LETTERS: Nerve racking issue
This is with reference to the news story “Nepali migrant worker dead in Qatar” (THT online, February 20).
I would like to ask the concerned as to why our citizens abroad, particularly in the Gulf countries, end up their lives for the reasons that could have been otherwise be fixed if the human rights organizations and our government put earnest effort into what makes the contractors, manpower companies and the factories more accountable for unnecessary deaths of these kind.

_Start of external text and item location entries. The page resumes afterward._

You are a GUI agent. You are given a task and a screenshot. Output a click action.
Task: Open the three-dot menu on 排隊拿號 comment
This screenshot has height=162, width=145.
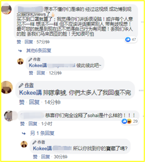click(x=141, y=91)
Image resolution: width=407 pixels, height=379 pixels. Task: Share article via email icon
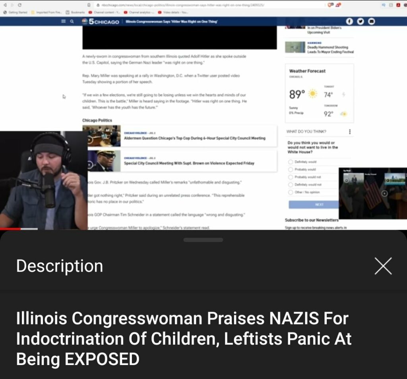coord(371,21)
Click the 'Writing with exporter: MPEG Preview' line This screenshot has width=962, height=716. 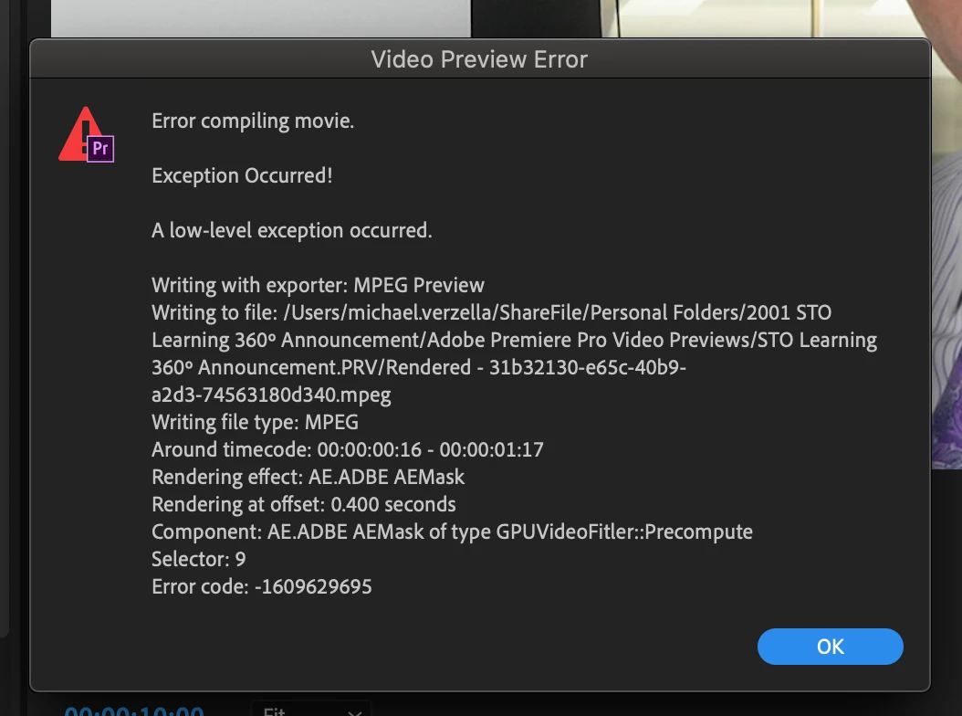318,285
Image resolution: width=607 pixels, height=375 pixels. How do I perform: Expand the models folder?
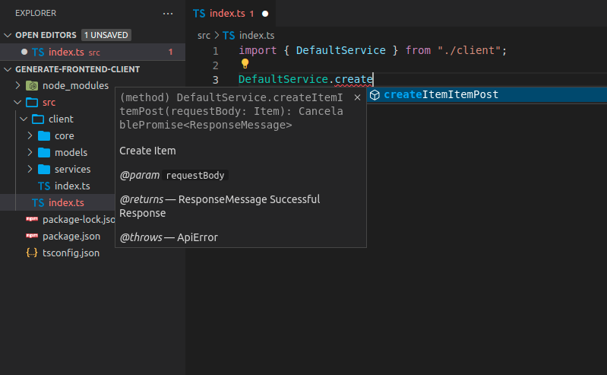tap(30, 153)
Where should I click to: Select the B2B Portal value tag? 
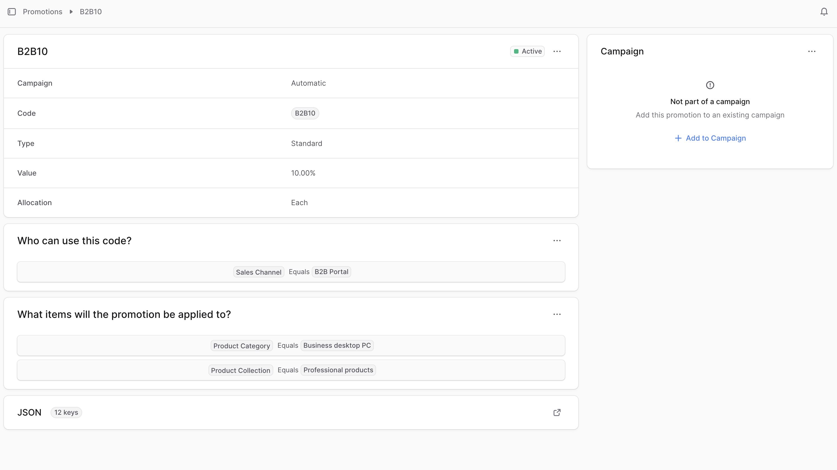point(331,272)
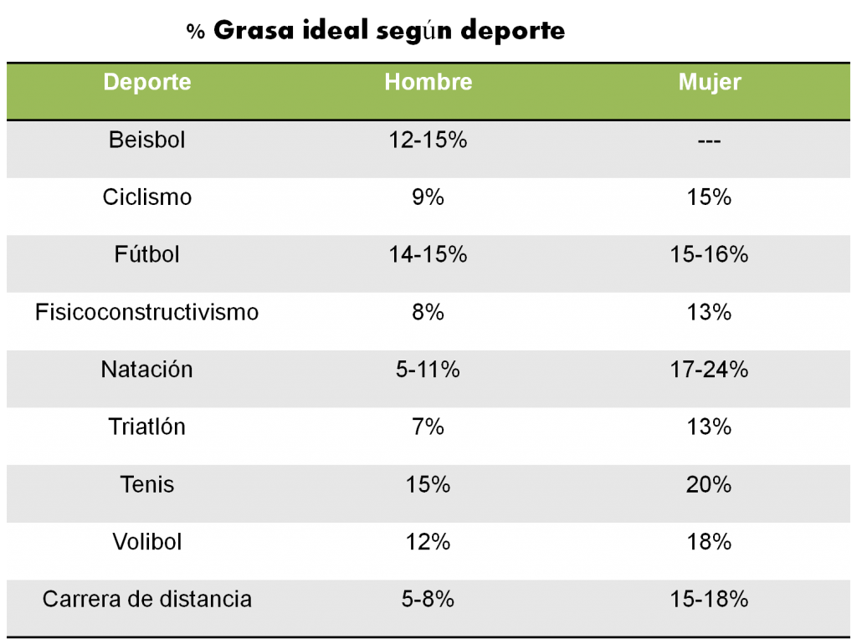Select the 5-11% Natación Hombre value
Viewport: 857px width, 644px height.
click(428, 370)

There is a direct or indirect orchestral contributions of all parties involved for what had happened in the first place. I am really concerned about why our government is not very accountable to at least curb these sort of nerve racking issues, while countries like Australia and Canada seem to be reluctant to import cattle meat from Indonesia on some occasions due to their inhumane way of slaughtering animals.
The world is very concerned about the plight of the animals, but in our country the lives of humans is even not that important. What could be more horrendous than this in the twenty first century?
Shiva Neupane, Melbourne.
Kudos to Saikat Kumar Basu for his letter titled “Merchandise” (THT, February 16, Page 8). The simplicity of yesteryears have absolutely yielded place to gross consumerism due to “liberalisation” and “globalisation” which have brought a drastic change in the lifestyle of society.

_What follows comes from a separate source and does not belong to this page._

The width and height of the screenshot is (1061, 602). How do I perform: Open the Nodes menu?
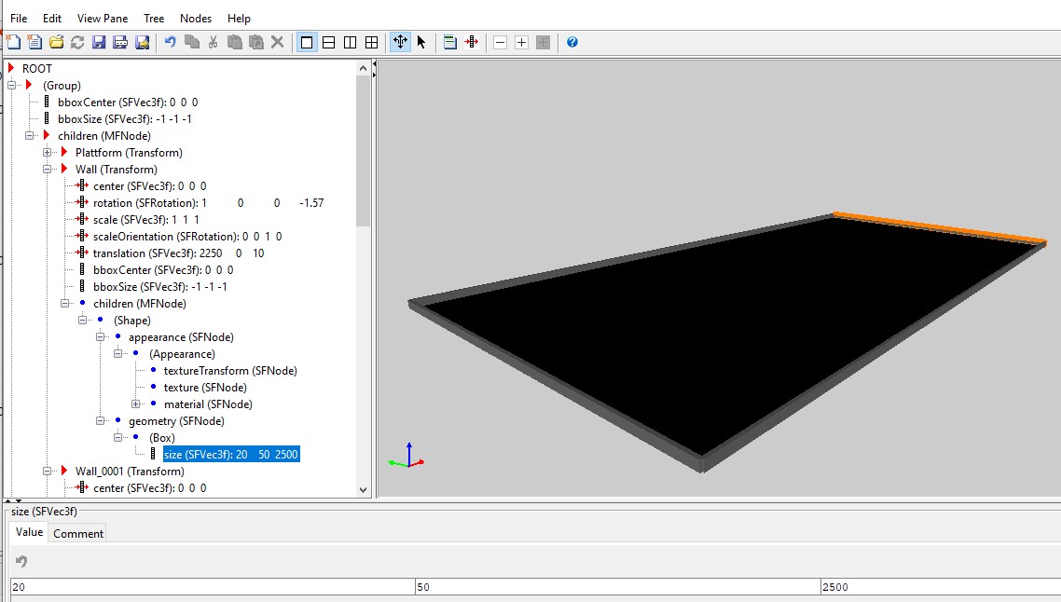pyautogui.click(x=195, y=18)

Individuals, who were careerists and earned high degrees are flooded with new money.
Almost the whole erstwhile middle class have got promoted to the status of the rich. Costly cars, high-end villas, air travel, foreign tours - all forms of luxury have become easily accessible to the “successful” lot.
In contrast, life has become hell for those who have missed the bus of “liberalisation”. Despite lack of resources, they will have to splurge money on luxurious items on the demand of discontented family members. Right from newspapers to TV to hoardings - it is a call for enjoying luxuries all the way.

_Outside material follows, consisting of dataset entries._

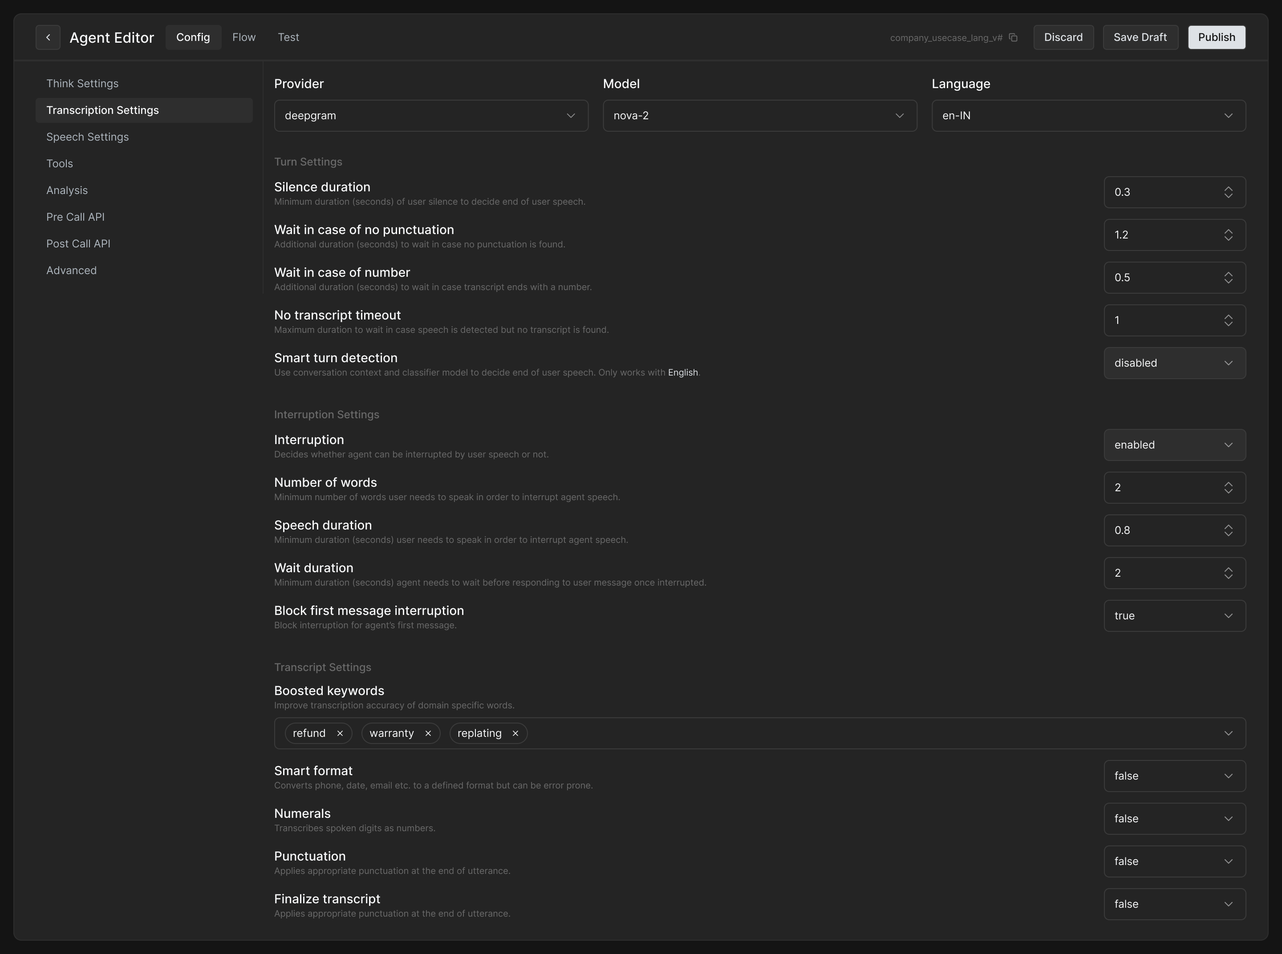Expand the Boosted keywords dropdown chevron

point(1228,733)
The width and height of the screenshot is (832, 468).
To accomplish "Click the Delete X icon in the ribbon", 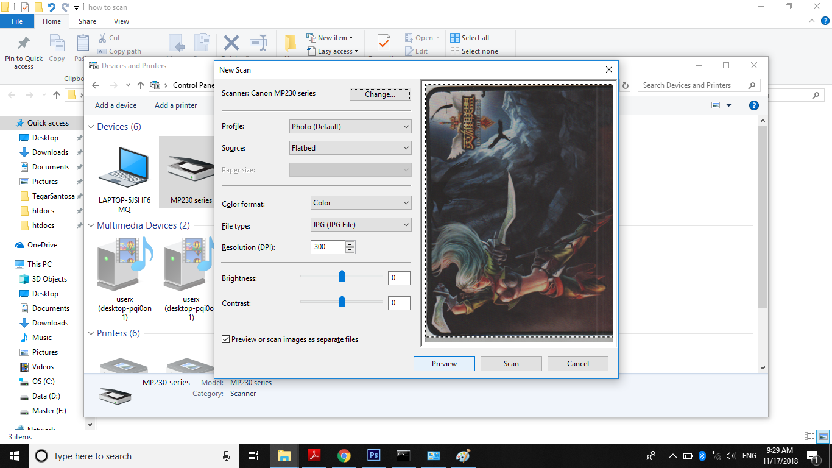I will (x=231, y=43).
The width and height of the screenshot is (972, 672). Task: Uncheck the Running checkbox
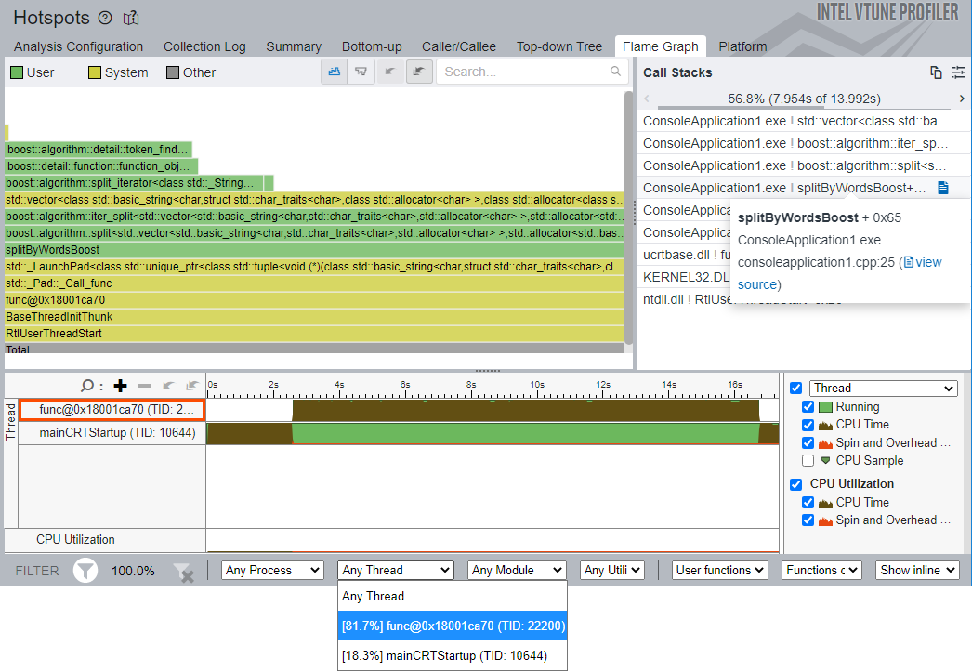(808, 407)
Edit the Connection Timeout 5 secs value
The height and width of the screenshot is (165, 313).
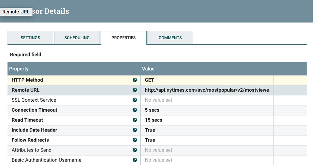click(207, 110)
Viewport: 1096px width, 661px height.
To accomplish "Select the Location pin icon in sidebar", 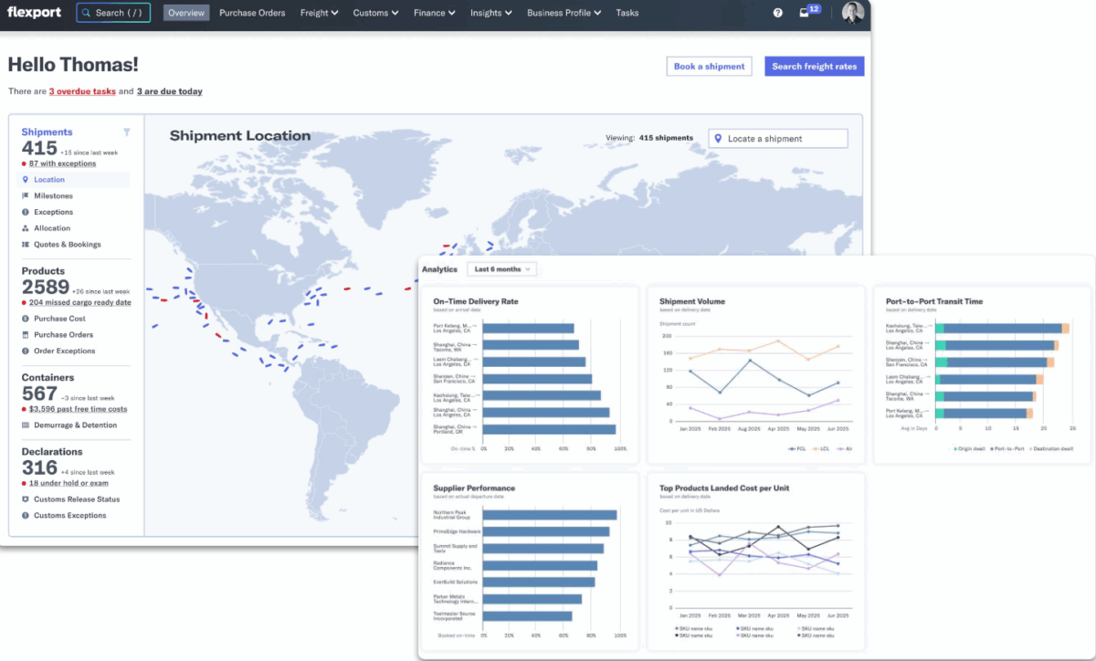I will pos(26,180).
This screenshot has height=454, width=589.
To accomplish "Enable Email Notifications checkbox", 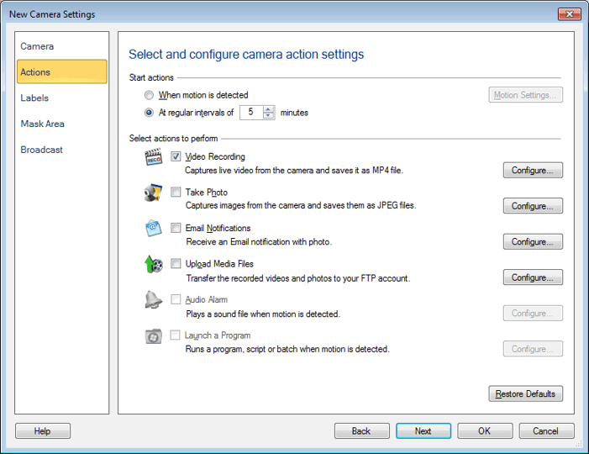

Yes, all the vested interests have come together to transform luxuries into “necessity” even for those with limited means. And the greatest misfortune lies on the fact that consumerism has no limit. Whenever a consumerist urge gets fulfilled, another item knocks on the door!
Far from appreciating the greatest treasure named contentment, the unsatisfied lot among the middle class is splurging their limited money on luxuries so as to boost the treasury of the advertisers. And Valentine’s Day forms one of the latest brain-washing programme of the masses.
Today the divine feeling of love depends upon showers of precious gifts, dining in restaurants and public exhibition of affection in a particular day. And if anybody desists from engaging in such manufactured market-driven lunacy, s/he definitely does not love his/her partner! Oh what a yardstick for measuring the magnitude of love!
People are mindlessly succumbing in the altar of consumerism and the “merchants of love” are laughing all the way to bank!